PROBLEM STATEMENT »
Return all lines from the listing below in which "accomplish" appears.
[[ RECORDS SHOWN open ]]
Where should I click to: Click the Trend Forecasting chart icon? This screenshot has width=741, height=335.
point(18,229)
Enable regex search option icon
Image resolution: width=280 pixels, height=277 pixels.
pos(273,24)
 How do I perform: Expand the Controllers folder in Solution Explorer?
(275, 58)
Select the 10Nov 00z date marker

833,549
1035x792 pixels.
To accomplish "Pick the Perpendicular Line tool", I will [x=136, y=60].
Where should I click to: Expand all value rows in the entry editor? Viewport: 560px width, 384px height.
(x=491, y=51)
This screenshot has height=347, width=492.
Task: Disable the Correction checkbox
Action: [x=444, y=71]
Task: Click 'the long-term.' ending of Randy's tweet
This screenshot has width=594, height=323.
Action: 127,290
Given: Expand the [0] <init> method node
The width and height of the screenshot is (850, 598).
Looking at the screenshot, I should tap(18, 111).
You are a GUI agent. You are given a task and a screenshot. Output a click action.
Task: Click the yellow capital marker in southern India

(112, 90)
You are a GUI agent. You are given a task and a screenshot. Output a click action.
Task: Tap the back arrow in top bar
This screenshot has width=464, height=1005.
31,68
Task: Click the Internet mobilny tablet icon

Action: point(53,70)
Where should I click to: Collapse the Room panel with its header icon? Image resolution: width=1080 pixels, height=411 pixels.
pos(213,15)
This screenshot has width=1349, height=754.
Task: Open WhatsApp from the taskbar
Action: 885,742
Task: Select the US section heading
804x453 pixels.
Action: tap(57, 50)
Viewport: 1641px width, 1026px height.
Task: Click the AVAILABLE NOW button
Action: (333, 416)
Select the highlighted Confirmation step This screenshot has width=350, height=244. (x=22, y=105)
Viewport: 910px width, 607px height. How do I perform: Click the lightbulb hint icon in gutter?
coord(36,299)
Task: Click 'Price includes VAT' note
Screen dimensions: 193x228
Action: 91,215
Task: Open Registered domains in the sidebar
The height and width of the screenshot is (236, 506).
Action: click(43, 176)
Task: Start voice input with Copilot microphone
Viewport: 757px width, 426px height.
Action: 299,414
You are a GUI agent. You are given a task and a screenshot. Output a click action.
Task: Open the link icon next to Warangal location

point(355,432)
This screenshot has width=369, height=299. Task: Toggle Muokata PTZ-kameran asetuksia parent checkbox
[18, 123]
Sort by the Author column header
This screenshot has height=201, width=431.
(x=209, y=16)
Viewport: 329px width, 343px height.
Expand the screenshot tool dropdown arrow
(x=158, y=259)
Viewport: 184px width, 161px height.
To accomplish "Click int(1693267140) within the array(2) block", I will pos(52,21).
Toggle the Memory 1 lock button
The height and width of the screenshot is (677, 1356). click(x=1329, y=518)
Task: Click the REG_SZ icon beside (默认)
[[ RECORDS SHOWN closed ]]
SOLVED PROBLEM »
To accomplish "Pick the Perpendicular Line tool", I will [x=136, y=60].
To accomplish "Click int(1693267140) within the array(2) block", I will pos(52,21).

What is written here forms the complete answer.